## What to produce
Tally the lines in the listing below that contain the word "header", and give only the number.
----
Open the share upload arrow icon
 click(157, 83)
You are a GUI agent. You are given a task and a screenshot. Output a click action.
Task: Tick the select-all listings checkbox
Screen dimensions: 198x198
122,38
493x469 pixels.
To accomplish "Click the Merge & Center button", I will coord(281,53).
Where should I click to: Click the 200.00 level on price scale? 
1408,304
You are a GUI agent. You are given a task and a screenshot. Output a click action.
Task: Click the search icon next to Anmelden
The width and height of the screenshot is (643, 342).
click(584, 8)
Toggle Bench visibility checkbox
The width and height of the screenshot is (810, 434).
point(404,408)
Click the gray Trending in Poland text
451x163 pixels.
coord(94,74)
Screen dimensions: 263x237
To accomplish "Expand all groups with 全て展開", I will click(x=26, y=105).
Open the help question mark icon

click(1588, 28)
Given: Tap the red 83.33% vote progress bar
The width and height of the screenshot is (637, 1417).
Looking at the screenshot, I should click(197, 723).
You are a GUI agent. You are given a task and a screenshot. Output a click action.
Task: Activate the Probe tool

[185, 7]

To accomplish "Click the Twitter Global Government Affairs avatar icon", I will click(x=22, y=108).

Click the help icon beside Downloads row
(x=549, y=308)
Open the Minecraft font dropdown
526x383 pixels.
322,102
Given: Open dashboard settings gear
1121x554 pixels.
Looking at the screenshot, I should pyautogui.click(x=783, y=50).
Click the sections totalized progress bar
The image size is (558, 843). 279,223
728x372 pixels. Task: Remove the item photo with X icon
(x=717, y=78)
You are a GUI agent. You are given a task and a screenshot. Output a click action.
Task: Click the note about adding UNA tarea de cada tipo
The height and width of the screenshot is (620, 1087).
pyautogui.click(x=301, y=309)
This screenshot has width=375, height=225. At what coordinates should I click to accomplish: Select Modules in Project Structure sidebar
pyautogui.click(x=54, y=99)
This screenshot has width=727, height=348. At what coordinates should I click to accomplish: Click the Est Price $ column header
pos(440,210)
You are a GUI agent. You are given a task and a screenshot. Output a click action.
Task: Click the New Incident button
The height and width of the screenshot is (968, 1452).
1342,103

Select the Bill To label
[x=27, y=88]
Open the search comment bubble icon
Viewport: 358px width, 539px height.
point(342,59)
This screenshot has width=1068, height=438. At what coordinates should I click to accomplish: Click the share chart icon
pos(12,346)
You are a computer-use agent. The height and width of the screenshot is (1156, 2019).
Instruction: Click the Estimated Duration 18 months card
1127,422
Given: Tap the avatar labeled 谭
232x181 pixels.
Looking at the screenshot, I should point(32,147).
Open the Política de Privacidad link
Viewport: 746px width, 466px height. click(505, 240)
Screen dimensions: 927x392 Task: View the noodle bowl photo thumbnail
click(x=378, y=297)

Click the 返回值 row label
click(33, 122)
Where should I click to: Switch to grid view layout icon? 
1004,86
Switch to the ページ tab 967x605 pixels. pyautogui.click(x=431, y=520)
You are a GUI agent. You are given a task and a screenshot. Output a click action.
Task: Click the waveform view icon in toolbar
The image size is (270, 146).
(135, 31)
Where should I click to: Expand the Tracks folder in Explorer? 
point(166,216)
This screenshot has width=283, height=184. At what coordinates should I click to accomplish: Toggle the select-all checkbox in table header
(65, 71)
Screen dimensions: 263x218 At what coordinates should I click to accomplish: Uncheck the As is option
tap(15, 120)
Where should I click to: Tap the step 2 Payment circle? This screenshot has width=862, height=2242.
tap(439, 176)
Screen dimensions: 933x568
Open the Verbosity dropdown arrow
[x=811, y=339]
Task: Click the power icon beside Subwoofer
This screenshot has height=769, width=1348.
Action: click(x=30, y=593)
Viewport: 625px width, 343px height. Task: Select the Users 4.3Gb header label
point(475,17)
----
## Solved problem
3